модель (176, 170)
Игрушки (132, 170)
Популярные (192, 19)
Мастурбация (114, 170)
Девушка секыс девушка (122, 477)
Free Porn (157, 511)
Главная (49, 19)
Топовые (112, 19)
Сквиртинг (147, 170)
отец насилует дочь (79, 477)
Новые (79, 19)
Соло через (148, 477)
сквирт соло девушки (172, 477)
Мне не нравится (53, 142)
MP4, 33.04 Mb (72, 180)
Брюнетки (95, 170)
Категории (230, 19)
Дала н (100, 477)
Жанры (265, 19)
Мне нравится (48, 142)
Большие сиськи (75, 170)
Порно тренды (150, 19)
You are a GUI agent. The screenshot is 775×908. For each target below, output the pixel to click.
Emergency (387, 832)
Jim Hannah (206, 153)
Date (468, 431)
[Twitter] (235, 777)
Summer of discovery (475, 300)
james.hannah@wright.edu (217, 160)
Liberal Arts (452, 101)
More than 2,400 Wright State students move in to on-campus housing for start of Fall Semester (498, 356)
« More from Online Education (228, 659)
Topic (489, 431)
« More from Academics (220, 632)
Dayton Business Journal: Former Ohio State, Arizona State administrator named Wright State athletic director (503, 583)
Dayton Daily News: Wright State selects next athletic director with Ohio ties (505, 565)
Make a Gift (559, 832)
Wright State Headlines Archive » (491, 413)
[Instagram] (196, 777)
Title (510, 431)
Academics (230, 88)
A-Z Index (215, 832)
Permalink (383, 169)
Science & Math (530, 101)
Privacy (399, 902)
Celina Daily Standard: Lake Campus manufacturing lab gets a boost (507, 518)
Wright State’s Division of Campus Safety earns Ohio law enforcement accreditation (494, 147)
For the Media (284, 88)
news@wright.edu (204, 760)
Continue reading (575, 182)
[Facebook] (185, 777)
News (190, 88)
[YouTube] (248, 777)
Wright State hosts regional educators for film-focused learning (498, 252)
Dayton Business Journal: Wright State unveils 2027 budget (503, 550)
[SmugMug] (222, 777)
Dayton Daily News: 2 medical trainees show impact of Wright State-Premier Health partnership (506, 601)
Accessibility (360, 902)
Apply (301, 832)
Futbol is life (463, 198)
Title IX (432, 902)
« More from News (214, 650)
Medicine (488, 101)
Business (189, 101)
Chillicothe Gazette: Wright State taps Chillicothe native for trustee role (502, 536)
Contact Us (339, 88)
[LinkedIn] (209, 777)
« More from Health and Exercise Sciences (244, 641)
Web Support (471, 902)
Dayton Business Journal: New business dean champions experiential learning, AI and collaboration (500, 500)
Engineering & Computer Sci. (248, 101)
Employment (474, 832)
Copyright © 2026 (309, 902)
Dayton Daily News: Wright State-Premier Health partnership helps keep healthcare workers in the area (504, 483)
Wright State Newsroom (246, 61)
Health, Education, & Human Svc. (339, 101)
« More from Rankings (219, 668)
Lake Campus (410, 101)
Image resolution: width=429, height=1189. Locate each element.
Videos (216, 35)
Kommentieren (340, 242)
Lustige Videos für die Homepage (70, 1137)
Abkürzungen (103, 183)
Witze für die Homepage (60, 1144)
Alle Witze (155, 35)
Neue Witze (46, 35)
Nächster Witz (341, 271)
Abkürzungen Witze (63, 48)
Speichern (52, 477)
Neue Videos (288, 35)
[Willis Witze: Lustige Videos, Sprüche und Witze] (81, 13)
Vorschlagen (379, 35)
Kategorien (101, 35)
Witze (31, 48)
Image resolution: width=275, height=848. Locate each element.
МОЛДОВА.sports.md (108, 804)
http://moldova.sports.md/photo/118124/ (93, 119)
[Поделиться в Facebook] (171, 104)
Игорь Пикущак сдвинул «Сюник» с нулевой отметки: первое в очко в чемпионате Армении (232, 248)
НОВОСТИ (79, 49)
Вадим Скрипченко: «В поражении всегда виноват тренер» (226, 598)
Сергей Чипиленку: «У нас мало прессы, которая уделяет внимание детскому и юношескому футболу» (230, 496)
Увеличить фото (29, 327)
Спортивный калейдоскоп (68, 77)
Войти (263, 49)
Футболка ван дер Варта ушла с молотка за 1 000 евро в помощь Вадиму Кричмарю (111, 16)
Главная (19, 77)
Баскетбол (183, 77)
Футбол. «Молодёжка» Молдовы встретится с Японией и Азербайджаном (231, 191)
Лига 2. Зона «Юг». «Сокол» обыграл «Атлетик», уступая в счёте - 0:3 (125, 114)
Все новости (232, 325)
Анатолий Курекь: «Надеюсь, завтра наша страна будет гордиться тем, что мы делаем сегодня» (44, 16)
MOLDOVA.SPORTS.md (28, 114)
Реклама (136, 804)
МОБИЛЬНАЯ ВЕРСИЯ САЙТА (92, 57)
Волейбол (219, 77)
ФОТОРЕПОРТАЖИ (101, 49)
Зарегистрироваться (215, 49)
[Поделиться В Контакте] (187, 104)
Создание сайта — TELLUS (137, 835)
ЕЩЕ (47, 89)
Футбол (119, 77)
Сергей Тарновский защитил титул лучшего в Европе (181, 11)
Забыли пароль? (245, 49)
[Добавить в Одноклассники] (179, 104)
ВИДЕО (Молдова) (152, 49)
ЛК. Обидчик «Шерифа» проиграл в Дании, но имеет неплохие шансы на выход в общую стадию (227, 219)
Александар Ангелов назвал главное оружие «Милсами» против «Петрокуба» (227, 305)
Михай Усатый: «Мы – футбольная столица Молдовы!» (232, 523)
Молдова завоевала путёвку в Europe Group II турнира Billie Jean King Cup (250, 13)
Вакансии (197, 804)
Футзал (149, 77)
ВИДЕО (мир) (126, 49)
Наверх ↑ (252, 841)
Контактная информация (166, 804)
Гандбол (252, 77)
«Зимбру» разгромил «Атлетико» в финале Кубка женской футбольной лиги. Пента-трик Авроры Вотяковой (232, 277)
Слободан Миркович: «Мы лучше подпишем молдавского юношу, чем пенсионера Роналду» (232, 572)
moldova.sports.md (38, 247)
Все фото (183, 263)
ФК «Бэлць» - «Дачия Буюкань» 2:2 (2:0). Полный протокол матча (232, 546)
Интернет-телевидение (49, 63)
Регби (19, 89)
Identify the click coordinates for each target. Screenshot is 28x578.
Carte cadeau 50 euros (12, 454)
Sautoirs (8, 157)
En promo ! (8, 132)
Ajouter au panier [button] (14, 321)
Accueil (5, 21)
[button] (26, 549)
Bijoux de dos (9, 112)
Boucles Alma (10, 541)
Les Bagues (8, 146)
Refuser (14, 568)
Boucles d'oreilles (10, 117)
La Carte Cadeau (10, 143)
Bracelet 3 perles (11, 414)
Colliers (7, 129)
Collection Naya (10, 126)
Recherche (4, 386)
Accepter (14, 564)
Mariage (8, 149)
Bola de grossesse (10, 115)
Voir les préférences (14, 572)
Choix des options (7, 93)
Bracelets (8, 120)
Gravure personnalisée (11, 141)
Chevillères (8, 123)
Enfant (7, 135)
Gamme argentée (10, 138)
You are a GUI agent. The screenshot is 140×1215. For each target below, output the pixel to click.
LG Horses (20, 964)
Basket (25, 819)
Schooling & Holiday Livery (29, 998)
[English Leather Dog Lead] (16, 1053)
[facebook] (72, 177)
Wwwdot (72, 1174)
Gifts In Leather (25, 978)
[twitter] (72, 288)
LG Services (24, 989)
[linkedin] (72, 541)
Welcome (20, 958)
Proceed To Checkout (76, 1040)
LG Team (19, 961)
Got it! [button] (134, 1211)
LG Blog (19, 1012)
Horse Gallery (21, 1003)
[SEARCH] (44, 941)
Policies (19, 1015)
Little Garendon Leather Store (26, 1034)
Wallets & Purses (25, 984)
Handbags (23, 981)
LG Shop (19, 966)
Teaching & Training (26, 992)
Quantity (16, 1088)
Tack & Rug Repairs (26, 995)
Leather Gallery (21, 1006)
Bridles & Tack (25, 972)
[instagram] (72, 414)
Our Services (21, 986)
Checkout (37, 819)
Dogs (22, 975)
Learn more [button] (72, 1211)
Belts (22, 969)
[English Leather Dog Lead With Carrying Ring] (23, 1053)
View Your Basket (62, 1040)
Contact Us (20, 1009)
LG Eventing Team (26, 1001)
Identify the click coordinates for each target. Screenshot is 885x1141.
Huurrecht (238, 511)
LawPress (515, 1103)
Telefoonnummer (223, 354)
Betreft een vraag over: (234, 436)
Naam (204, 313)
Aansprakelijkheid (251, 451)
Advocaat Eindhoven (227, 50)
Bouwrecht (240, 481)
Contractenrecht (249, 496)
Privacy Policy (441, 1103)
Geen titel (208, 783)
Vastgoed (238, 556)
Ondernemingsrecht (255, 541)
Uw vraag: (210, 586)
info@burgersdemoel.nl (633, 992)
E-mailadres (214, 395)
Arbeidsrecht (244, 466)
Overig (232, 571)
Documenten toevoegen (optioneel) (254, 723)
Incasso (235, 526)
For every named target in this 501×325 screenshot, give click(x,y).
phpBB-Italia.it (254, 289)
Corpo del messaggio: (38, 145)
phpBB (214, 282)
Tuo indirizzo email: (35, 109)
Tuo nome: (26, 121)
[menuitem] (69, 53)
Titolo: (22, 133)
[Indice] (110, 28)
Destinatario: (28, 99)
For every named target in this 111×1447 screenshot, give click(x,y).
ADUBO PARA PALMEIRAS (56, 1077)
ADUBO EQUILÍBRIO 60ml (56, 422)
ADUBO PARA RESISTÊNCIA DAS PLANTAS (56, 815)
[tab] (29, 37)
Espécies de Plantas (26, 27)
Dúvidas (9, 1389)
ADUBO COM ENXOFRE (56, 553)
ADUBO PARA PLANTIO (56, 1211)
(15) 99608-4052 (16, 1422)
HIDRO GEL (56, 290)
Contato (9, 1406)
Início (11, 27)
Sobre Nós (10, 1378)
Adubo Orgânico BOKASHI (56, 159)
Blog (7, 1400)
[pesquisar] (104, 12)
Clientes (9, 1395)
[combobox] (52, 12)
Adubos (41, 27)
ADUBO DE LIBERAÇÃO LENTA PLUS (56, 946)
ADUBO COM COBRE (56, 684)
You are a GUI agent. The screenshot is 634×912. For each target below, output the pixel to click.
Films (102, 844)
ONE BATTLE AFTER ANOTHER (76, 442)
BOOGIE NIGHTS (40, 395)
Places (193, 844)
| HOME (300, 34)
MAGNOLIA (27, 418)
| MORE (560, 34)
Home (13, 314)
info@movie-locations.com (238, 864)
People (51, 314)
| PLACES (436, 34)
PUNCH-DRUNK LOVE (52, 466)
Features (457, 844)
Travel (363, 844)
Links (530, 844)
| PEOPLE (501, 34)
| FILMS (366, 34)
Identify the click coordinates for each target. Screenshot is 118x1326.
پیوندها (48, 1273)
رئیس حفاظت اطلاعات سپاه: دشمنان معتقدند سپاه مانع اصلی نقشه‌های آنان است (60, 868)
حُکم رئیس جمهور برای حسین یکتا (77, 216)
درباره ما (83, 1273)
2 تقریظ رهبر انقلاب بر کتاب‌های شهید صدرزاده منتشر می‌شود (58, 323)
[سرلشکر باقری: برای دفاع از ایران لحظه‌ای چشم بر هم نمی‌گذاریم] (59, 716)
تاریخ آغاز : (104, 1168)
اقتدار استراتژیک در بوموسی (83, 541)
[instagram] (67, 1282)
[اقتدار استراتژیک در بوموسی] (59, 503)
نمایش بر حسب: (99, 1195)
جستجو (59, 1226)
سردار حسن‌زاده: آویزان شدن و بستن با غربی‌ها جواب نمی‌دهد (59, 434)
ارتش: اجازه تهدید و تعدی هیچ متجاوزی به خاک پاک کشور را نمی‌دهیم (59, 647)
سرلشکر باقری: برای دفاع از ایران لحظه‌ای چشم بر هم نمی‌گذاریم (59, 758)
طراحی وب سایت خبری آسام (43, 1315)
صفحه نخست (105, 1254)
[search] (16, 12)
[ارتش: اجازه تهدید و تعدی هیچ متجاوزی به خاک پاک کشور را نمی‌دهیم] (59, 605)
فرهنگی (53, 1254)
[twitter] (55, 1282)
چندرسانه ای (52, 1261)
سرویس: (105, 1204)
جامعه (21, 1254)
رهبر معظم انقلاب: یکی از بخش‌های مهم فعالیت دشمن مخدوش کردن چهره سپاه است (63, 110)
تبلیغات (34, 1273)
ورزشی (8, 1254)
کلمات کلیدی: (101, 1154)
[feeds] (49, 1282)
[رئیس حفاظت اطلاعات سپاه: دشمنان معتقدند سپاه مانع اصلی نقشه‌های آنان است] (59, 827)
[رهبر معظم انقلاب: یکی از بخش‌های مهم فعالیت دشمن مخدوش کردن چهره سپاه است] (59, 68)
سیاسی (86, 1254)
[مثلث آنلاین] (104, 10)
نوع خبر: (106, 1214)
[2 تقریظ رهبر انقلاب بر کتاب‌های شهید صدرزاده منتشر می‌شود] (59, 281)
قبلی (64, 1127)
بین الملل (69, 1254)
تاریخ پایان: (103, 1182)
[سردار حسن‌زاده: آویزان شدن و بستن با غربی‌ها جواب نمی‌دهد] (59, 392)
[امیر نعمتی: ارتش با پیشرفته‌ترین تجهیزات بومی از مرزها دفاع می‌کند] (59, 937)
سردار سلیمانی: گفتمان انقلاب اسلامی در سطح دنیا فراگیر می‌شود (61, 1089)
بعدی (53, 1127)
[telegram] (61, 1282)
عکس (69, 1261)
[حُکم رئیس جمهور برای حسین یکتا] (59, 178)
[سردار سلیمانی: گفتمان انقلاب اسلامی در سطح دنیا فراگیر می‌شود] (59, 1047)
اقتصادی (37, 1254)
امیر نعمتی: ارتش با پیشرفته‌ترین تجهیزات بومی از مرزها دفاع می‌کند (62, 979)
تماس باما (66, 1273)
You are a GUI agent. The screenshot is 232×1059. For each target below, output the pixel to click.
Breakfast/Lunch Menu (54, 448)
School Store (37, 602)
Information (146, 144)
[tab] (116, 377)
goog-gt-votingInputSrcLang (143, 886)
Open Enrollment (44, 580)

EXERCISE –
Show every line of the items above that contains the string "دنیا".

ANSWER FOR THE TASK –
سردار سلیمانی: گفتمان انقلاب اسلامی در سطح دنیا فراگیر می‌شود (61, 1089)
[سردار سلیمانی: گفتمان انقلاب اسلامی در سطح دنیا فراگیر می‌شود] (59, 1047)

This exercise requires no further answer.